Zookeeper快速选举流程详解

                                Zookeeper快速选举流程详解

在讲解流程之前,先说明一下选举流程中涉及到的角色,以及涉及到的关键类和变量(源码参考版本:3.4.9):

角色:1.LOOKING:竞选

           2.OBSERVING:观察

           3.FOLLOWING:跟随者

           4.LEADER:领导者

投票信息:

           1.logicalclock(electionEpoch):本地选举周期,每次投票都会自增

           2.epoch(peerEpoch):选举周期,每次选举最终确定完leader结束选举流程时会自增(真正zxid的前32位)

           3.zxid:数据ID,每次数据变动都会自增(真正zxid的后32位,zxid一共64位)
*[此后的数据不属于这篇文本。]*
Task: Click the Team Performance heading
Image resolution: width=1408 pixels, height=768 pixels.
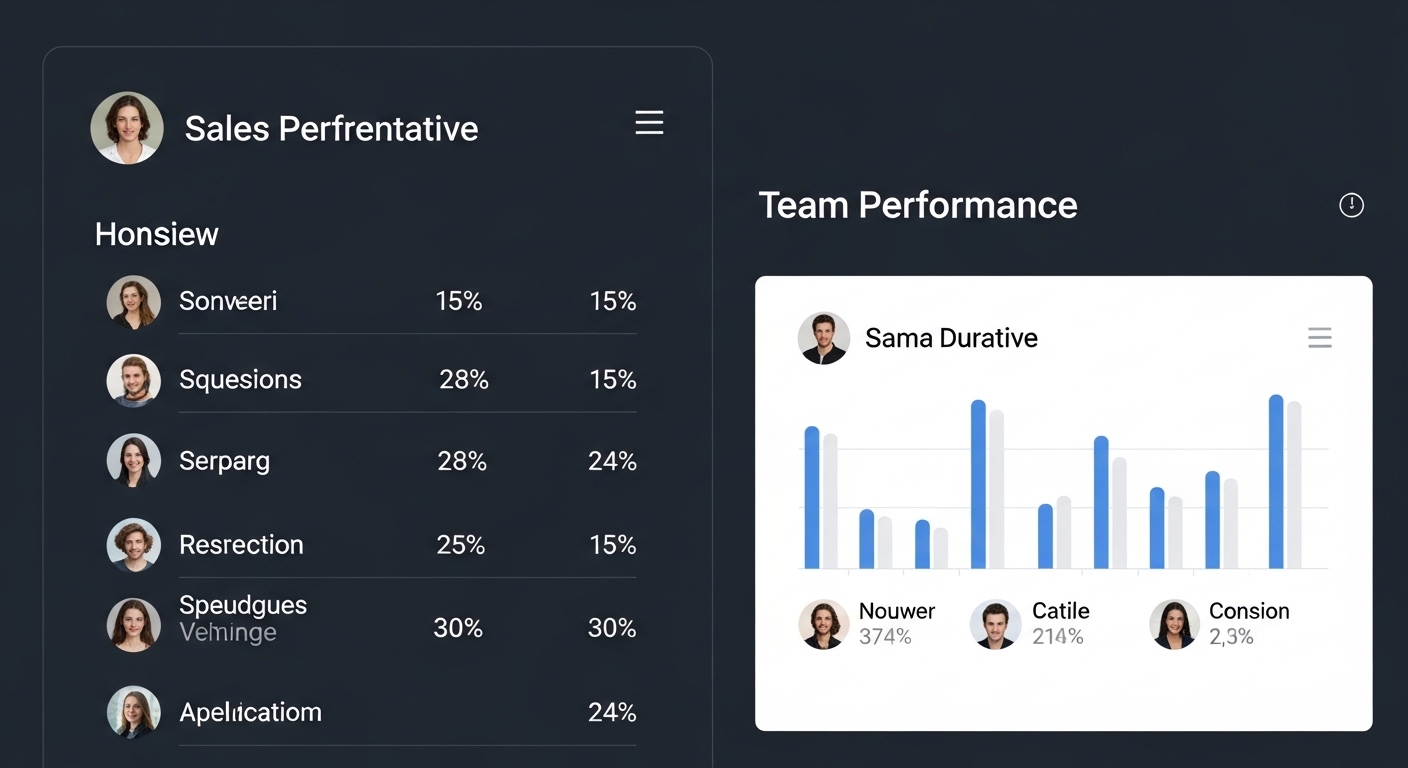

           4.sid:该投票信息所属的serverId

           5.leader:提议的leader(被提议的server的serverId,即sid)

投票比较规则:

          1.epoch大的胜出,否则进行步骤2

          2.zxid大的胜出,否则进行步骤3

          3.sid大的胜出

比较规则的源码如下:

/**
     * Check if a pair (server id, zxid) succeeds our
     * current vote.
     *
     * @param id    Server identifier
     * @param zxid  Last zxid observed by the issuer of this vote
     */
    protected boolean totalOrderPredicate(long newId, long newZxid, long newEpoch, long curId, long curZxid, long curEpoch) {
        LOG.debug("id: " + newId + ", proposed id: " + curId + ", zxid: 0x" +
                Long.toHexString(newZxid) + ", proposed zxid: 0x" + Long.toHexString(curZxid));
        if(self.getQuorumVerifier().getWeight(newId) == 0){
            return false;
        }
        
        /*
         * We return true if one of the following three cases hold:
         * 1- New epoch is higher
         * 2- New epoch is the same as current epoch, but new zxid is higher
         * 3- New epoch is the same as current epoch, new zxid is the same
         *  as current zxid, but server id is higher.
         */
        
        return ((newEpoch > curEpoch) || 
                ((newEpoch == curEpoch) &&
                ((newZxid > curZxid) || ((newZxid == curZxid) && (newId > curId)))));
    }

下面首先讲解一下大概的选举流程,这里暂时先不用考虑投票的数据是如何进行交互的,只管拿来用即可,后续会讲到选举期间投票数据是如何进行交互的。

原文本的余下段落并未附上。